GENITORI QUASI PERFETTI ( I, 2019)
DI LUCIA CHIOSSONE
Con ANNA FOGLIETTA, Lucia Mascino, Paolo Calabresi, Marina Rocco.
COMMEDIA
Mamma single sempre di corsa, la veterinaria Simona organizza la festa di compleanno del figlioletto Filippo a casa propria, invitando alcuni compagni di classe del bimbo, e con la presenza dei corrispettivi genitori: questo porterà ad un inaspettato confronto tra gli adulti, in cui verranno fuori non proprio gli aspetti più positivi di ognuno.... Ambientato quasi per intero nell'appartamento della protagonista, se si esclude l'avvio e il finale con sequenza musical sulle note della rettoriana "Kobra", "Genitori quasi perfetti" ambirebbe forse ad abbozzare un ritratto genitoriale di inizio Ventunesimo Secolo, sulla falsariga delle coppie dipinte in "Perfetti sconosciuti". Se il gioco nel film di Genovese rendeva, nonostante la circoscrizione dell'azione, qua, in realtà, l'asfittico spazio si sente tutto. E i genitori in scena sono ognuno un cliché, da quello che sta al livello dei bambini perché si sente empatico a quello tutto dietro alla professione, da quella che fa l'idealista perpetua e ha da insegnare a tutti a quella tutta di superficie, salvo, alla resa dei conti, far esplodere le contraddizioni proprie e in contrasto con gli altri. Sceneggiatura e regia alluderebbero anche a problematiche concrete, ma via via che il racconto procede, a Lucia Chiossone il film scappa di mano, ed imbocca la via di uno showdown che avrebbe senso solo con una virata netta e decisa nel grottesco puro. Anna Foglietta e gli altri attori si spendono a fondo, ma i personaggi sono troppo unidimensionali per essere convincenti davvero. E il film si avvita su se stesso, senza lasciar gran traccia di sè.
FIGLI ( I, 2020)
DI GIUSEPPE BONITO
Con PAOLA CORTELLESI, VALERIO MASTANDREA, Stefano Fresi, Andrea Sartoretti.
COMMEDIA/DRAMMATICO
Bello metter su famiglia, ma più si cresce di numero e più, chiaramente, aumentano impegni, spese, e meno tempo si ha per se stessi ed il partner. La coppia formata da Sara e Nicola, all'arrivo del secondo figlio vede saltare ogni equilibrio messo a punto, il sonno se ne va, la figlia grande si ingelosisce e a malapena tollera il fratellino, le serate con amici vanno a farsi benedire, eccetera eccetera, fino a rendere i due componenti la coppia quasi nemici. Venuto dal monologo "I figli ti invecchiano", scritto dal troppo presto perduto Mattia Torre, già dietro alla serie "Boris", questo progetto è stato ideato e preparato dallo stesso Torre, che avrebbe dovuto dirigere, se la malattia non lo avesse portato via, passando di mano a Giuseppe Bonito,alla seconda regia.

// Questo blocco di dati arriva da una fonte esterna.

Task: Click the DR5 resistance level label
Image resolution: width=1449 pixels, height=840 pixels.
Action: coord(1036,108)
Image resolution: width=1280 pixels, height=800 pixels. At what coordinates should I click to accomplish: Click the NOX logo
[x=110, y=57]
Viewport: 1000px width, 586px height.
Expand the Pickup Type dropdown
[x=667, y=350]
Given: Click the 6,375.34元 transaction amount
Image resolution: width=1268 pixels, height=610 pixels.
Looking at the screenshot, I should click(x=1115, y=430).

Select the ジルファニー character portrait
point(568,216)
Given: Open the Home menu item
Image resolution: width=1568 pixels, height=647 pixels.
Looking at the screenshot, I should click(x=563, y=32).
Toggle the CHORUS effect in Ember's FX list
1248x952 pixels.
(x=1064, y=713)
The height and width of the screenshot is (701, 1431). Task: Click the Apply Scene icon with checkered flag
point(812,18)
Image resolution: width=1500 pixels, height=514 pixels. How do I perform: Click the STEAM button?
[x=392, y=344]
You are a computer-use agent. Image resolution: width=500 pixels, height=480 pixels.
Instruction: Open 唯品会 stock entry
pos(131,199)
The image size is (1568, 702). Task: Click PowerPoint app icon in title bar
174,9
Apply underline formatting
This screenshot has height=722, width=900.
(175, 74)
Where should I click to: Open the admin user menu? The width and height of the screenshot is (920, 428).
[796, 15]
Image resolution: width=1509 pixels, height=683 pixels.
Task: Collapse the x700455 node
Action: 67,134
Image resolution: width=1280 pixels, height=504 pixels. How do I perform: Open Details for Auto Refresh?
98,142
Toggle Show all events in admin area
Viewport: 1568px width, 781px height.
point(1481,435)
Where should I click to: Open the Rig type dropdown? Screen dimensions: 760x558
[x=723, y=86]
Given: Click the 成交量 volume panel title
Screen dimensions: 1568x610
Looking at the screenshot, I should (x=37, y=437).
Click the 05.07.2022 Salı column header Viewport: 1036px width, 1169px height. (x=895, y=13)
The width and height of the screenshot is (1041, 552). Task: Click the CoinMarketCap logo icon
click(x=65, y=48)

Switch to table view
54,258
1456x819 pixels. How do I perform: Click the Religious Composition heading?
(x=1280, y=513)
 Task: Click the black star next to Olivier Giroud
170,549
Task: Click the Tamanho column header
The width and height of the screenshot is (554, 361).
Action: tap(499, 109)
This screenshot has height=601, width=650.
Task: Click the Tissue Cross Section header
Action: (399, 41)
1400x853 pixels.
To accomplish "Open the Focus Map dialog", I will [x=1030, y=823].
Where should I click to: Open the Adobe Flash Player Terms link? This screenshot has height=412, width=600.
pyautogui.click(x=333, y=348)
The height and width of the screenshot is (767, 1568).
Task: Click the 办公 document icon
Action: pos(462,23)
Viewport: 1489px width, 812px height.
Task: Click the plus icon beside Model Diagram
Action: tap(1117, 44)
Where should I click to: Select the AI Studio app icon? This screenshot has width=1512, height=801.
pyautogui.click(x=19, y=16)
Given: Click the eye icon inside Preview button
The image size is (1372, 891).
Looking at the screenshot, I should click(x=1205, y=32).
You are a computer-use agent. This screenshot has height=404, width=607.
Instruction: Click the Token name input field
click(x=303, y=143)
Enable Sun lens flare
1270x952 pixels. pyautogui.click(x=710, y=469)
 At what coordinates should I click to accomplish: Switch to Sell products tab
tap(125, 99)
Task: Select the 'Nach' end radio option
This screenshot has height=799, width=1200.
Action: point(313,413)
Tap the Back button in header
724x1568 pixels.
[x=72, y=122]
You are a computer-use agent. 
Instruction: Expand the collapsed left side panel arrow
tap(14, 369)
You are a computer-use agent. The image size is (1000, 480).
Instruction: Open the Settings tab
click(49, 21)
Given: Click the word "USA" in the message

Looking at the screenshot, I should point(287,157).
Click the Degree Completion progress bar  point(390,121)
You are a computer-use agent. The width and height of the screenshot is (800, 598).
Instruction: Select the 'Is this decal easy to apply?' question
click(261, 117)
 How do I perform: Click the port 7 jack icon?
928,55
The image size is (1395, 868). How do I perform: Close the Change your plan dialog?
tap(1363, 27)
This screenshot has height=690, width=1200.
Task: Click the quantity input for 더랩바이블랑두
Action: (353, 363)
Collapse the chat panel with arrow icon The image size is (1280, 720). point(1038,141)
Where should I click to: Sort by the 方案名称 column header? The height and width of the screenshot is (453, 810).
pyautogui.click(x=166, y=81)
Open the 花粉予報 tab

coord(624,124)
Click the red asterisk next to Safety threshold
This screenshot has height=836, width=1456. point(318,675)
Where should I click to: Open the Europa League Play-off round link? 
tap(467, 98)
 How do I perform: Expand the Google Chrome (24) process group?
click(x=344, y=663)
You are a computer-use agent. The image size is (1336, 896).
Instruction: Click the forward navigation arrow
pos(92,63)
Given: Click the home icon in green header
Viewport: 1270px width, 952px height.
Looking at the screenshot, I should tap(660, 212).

Improntato su un registro sospeso tra commedia e dramma sentimentale, il film viaggia presentando situazioni e idiosincrasie degli ultratrentenni d'oggi, arrivando spesso a estremizzarle. Il problema è che questo tipo di commedia, che fa il suo dovere raccontando un risvolto o una facciata della società d'oggi, dovrebbe mantenere una linea, anche narrativamente; qui, invece, si accumulano tre o quattro possibilità di finali del tutto diversi, quando non opposti. E poi, vero che i ritmi odierni, sia per gli adulti che per i bambini, siano troppo accelerati, ma le famiglie venivano composte anche nei decenni scorsi, affiora il dubbio che si sostenga che queste generazioni dai sessanta in giù non reggano il passo e la perdita di concentrazione su sé stessi generi un'insoddisfazione non compensata dal perseguimento di altri progetti, coadiuvata male dai genitori troppo intenti a non sentirsi vecchi. Se Mastandrea punteggia con il suo umorismo sdrucito e lievemente stralunato le perplessità agitate del suo personaggio, convince meno qui la Cortellesi, perennemente sopra le righe e impelagata in un personaggio monocorde.